→ PAGE EXTRACT
Repeated ParNews when Young Gen is Empty?

Thu Jul 11 02:40:39 PDT 2013

Hi,

On Wed, 2013-07-10 at 23:20 +0000, Andrew Colombi wrote:
> Thanks for the suggestions.
> 
> > CR opened with Oracle
> No CR with Oracle yet.  I'll see what we can do.
> 
> > turn on per-GC-worker stats per phase
> Is this something I can turn on now?  A quick scan of the GC options that
> I know of don't look like they do.

  there is nothing that is available in regular builds; you have to go
to src/share/vm/utilities/taskqueue.hpp and define TASKQUEUE_STATS to 1.

Then use -XX:+PrintGCDetails and -XX:+ParallelGCVerbose to print some
per-thread timing statistics that e.g. look like the following:

     elapsed  --strong roots-- -------termination-------
thr     ms        ms       %       ms       %   attempts
--- --------- --------- ------ --------- ------ --------
  0      1.06      0.77  73.20      0.07   6.63        1
  1      1.12      0.82  72.92      0.00   0.00        1
  2      1.13      0.71  62.81      0.00   0.35        1

i.e. showing total elapsed time per thread, strong root processing time
(e.g. evacuation) and task termination time.

Compared to eg. g1 it is primitive though.

> > trying ParallelGC
> Just to be clear, are you recommending we try the throughput collector,
> e.g. -XX:+UseParallelOldGC.  I'm up for that, given how bad things are
> with the current configuration.
> 
> > trying the latest JVM
> Definitely a good idea.  We'll try the latest.  If we were to roll-back,
> is there any particular version you would recommend?
> 
> -Andrew
> 
> On 7/10/13 3:44 PM, "Srinivas Ramakrishna" <ysr1729 at gmail.com> wrote:
> 
> >[Just some off the cuff suggestions here, no solutions.]
> >
> >Yikes, this looks to me like a pretty serious bug. Has a CR been
> >opened with Oracle for this problem?

→ SOURCE DATA
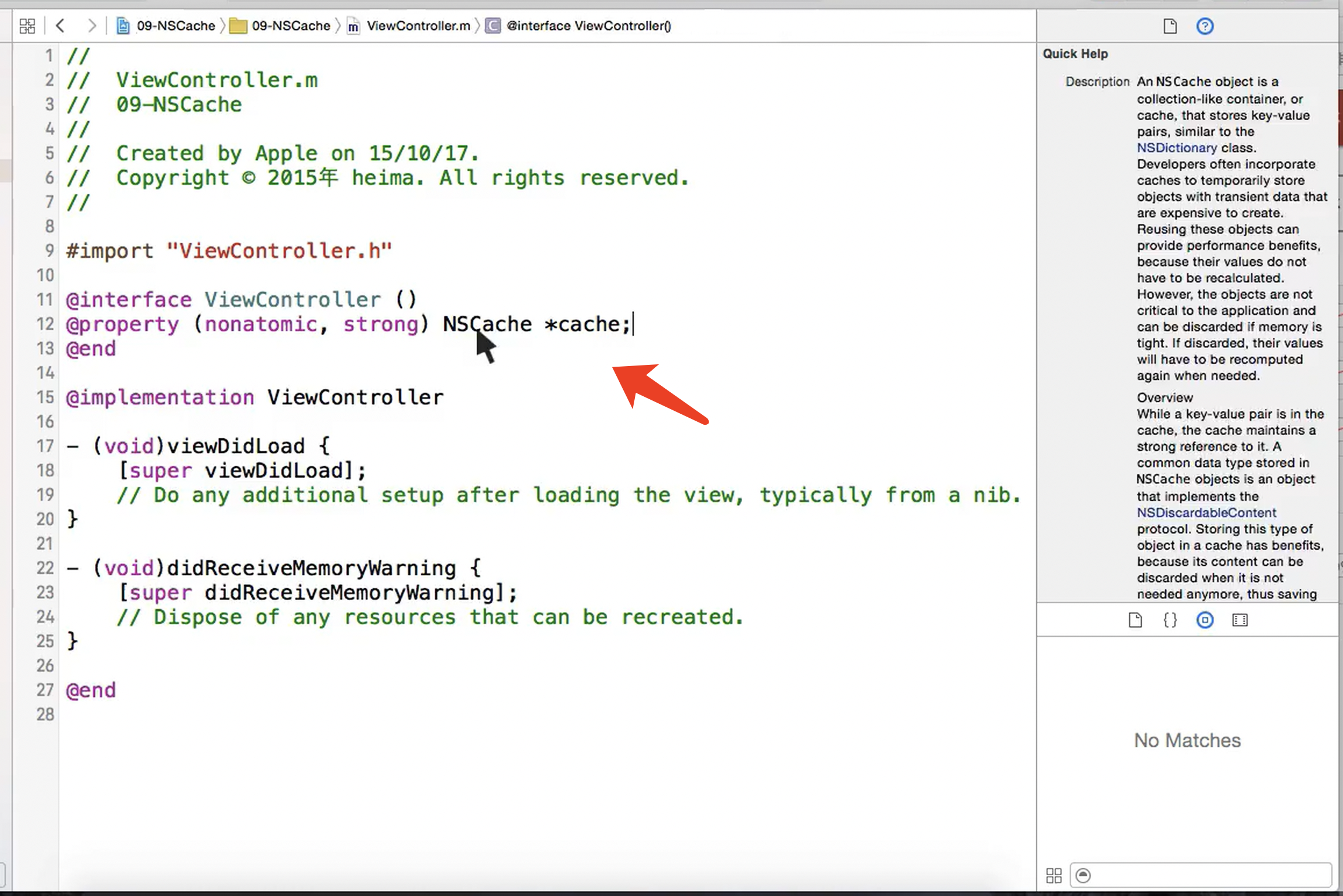Open @interface ViewController() symbol breadcrumb

pyautogui.click(x=588, y=26)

→ EXERCISE REQUIREMENTS
Reproduce the ParNew email thread above word for word, in full.

→ EXPECTED ANSWER
Repeated ParNews when Young Gen is Empty?

Thu Jul 11 02:40:39 PDT 2013

Hi,

On Wed, 2013-07-10 at 23:20 +0000, Andrew Colombi wrote:
> Thanks for the suggestions.
> 
> > CR opened with Oracle
> No CR with Oracle yet.  I'll see what we can do.
> 
> > turn on per-GC-worker stats per phase
> Is this something I can turn on now?  A quick scan of the GC options that
> I know of don't look like they do.

  there is nothing that is available in regular builds; you have to go
to src/share/vm/utilities/taskqueue.hpp and define TASKQUEUE_STATS to 1.

Then use -XX:+PrintGCDetails and -XX:+ParallelGCVerbose to print some
per-thread timing statistics that e.g. look like the following:

     elapsed  --strong roots-- -------termination-------
thr     ms        ms       %       ms       %   attempts
--- --------- --------- ------ --------- ------ --------
  0      1.06      0.77  73.20      0.07   6.63        1
  1      1.12      0.82  72.92      0.00   0.00        1
  2      1.13      0.71  62.81      0.00   0.35        1

i.e. showing total elapsed time per thread, strong root processing time
(e.g. evacuation) and task termination time.

Compared to eg. g1 it is primitive though.

> > trying ParallelGC
> Just to be clear, are you recommending we try the throughput collector,
> e.g. -XX:+UseParallelOldGC.  I'm up for that, given how bad things are
> with the current configuration.
> 
> > trying the latest JVM
> Definitely a good idea.  We'll try the latest.  If we were to roll-back,
> is there any particular version you would recommend?
> 
> -Andrew
> 
> On 7/10/13 3:44 PM, "Srinivas Ramakrishna" <ysr1729 at gmail.com> wrote:
> 
> >[Just some off the cuff suggestions here, no solutions.]
> >
> >Yikes, this looks to me like a pretty serious bug. Has a CR been
> >opened with Oracle for this problem?